Average wages increased by 2.5% in the three months to December, below the current level of inflation at 3%, Office for National Statistics data showed today.

It means that wages are falling in real terms, squeezing the spending power of households – even though unemployment is still low at 4.4%.

Earlier this month the Bank of England warned rates could rise sooner and faster than previously expected.

As a result, markets believe the next base rate rise could happen in May.

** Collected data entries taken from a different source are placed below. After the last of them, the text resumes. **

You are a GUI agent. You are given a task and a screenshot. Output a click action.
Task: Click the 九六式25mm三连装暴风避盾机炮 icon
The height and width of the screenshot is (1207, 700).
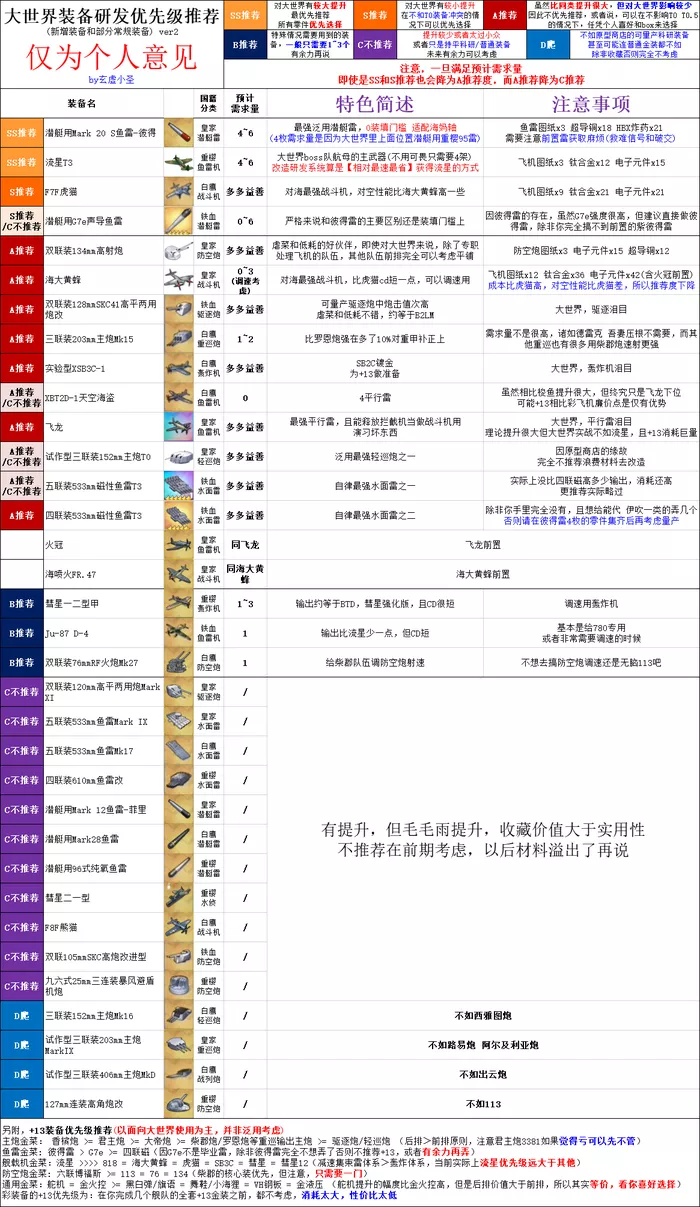[x=181, y=985]
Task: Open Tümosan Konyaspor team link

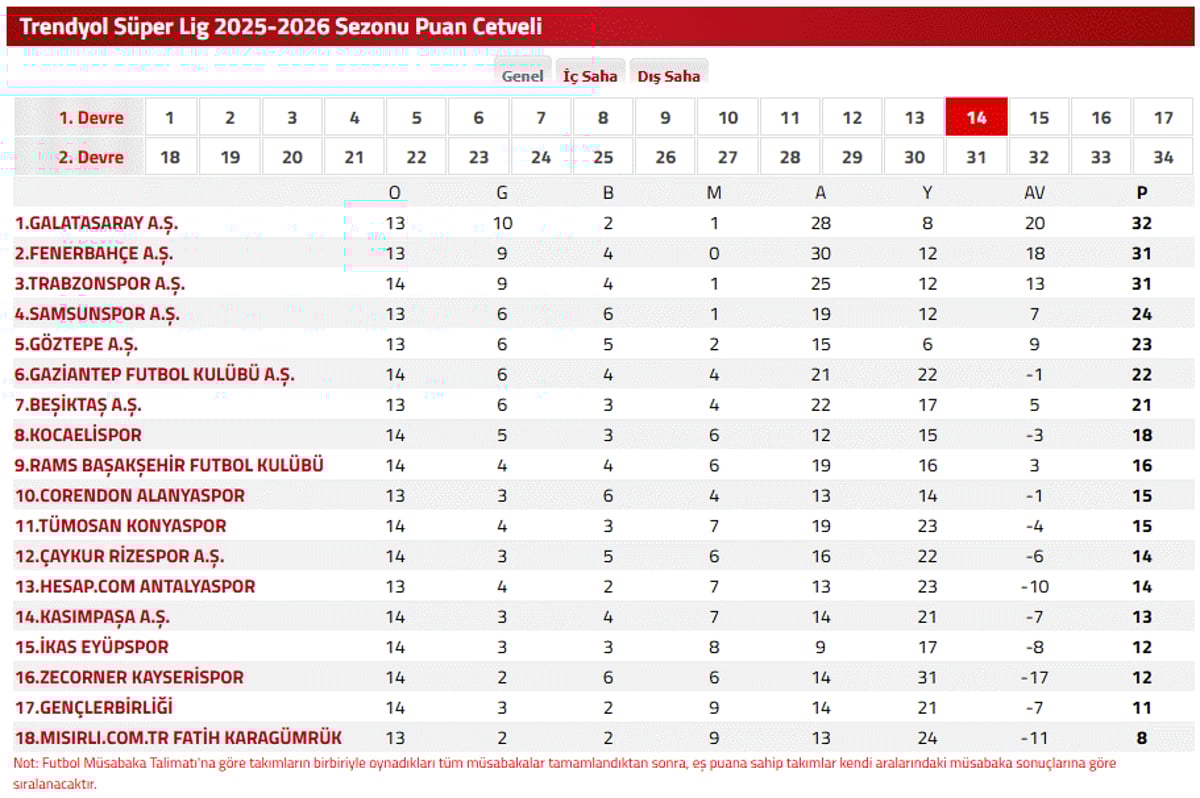Action: [120, 526]
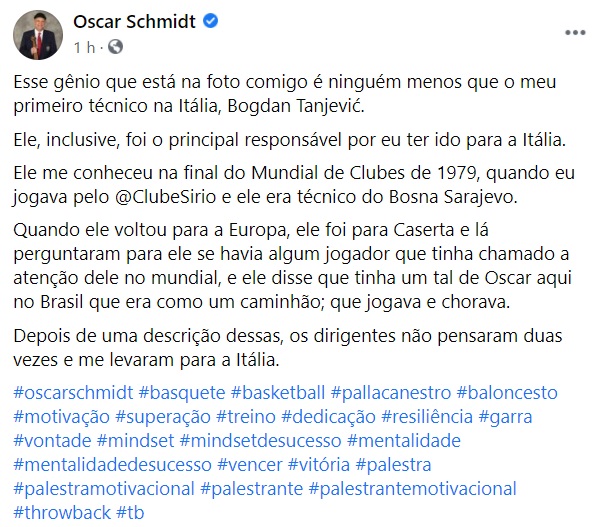
Task: Open the #palestrantemotivacional hashtag
Action: pyautogui.click(x=413, y=489)

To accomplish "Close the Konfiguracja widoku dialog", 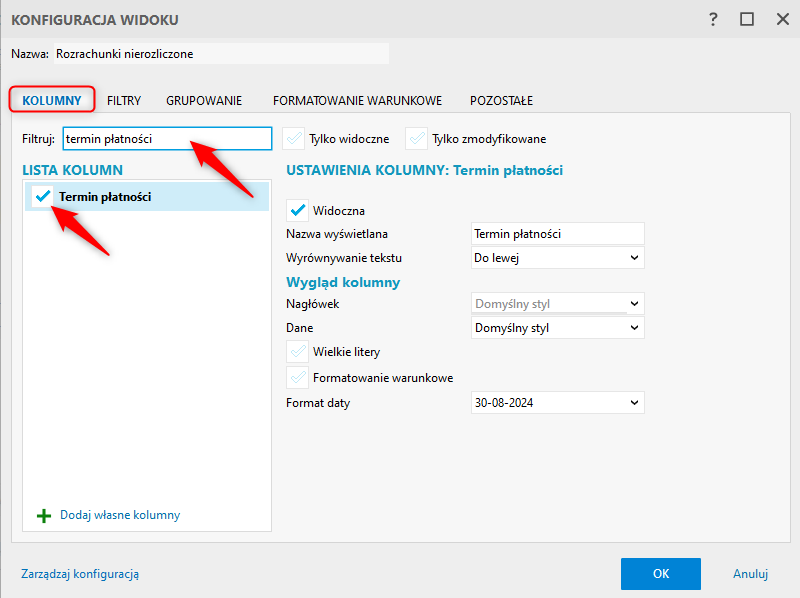I will pos(777,19).
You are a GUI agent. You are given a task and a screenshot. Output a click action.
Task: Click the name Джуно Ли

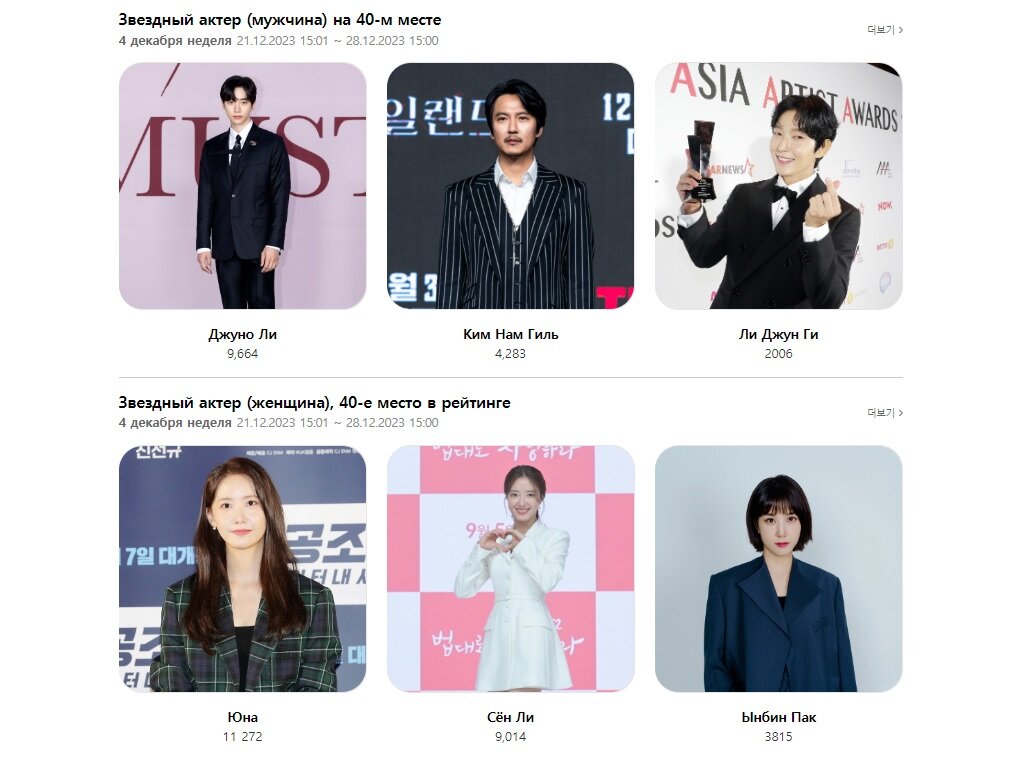tap(243, 335)
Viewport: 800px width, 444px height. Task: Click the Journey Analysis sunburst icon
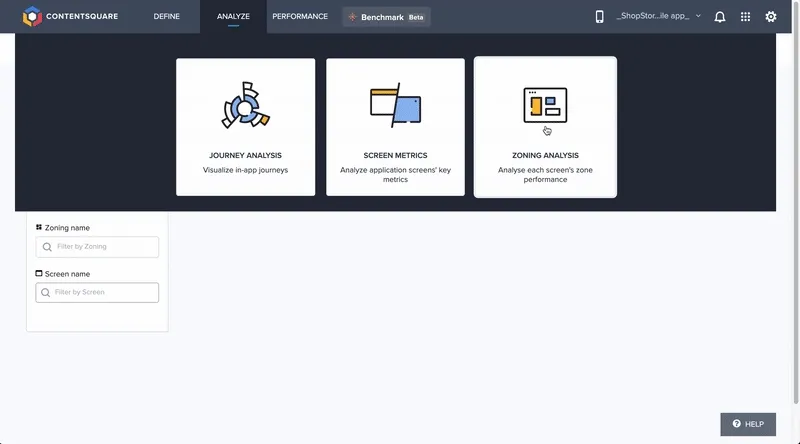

But policymakers may now be reluctant to heap more pressure on family budgets with another interest rate rise, critics have suggested.


Rate rise seems unlikely

Maike Currie, investment director for personal investing at Fidelity International said: “With the Bank of England increasingly pinning the chances of further interest rate hikes on accelerating pay growth, alongside Brexit progress, the prospect of an early rate rise seems unlikely.

“It’s impossible to ensure sustainable economic growth when people have less money to spend due to anaemic wage growth.

“Meanwhile, inflation remains stubbornly high, with last week’s CPI figure showing inflation stuck at 3%.

“The squeeze on UK households continues with a lethal cocktail of rising prices, paltry pay growth and record low interest rates.

“As long as inflation outpaces earnings growth, UK consumers are getting progressively poorer as each month rolls by.”


Food for thought

The Bank of England’s next move is likely to depend on how wage growth and inflation pan out over the coming months, according to Laith Khalaf, senior analyst at Hargreaves Lansdown.

He said: “Economically speaking, not much has changed in the labour market, which is still characterised by low unemployment and stubbornly stagnant wages.

“An interest rate rise is now expected in May, though continuing weak wage growth may prove to be a fly in the ointment.

“A small rise in unemployment also provides food for thought for the Bank of England, and while one data point hardly constitutes a trend, it does merit keeping a close eye on, particularly if it serves to weaken wage growth from an already low base.”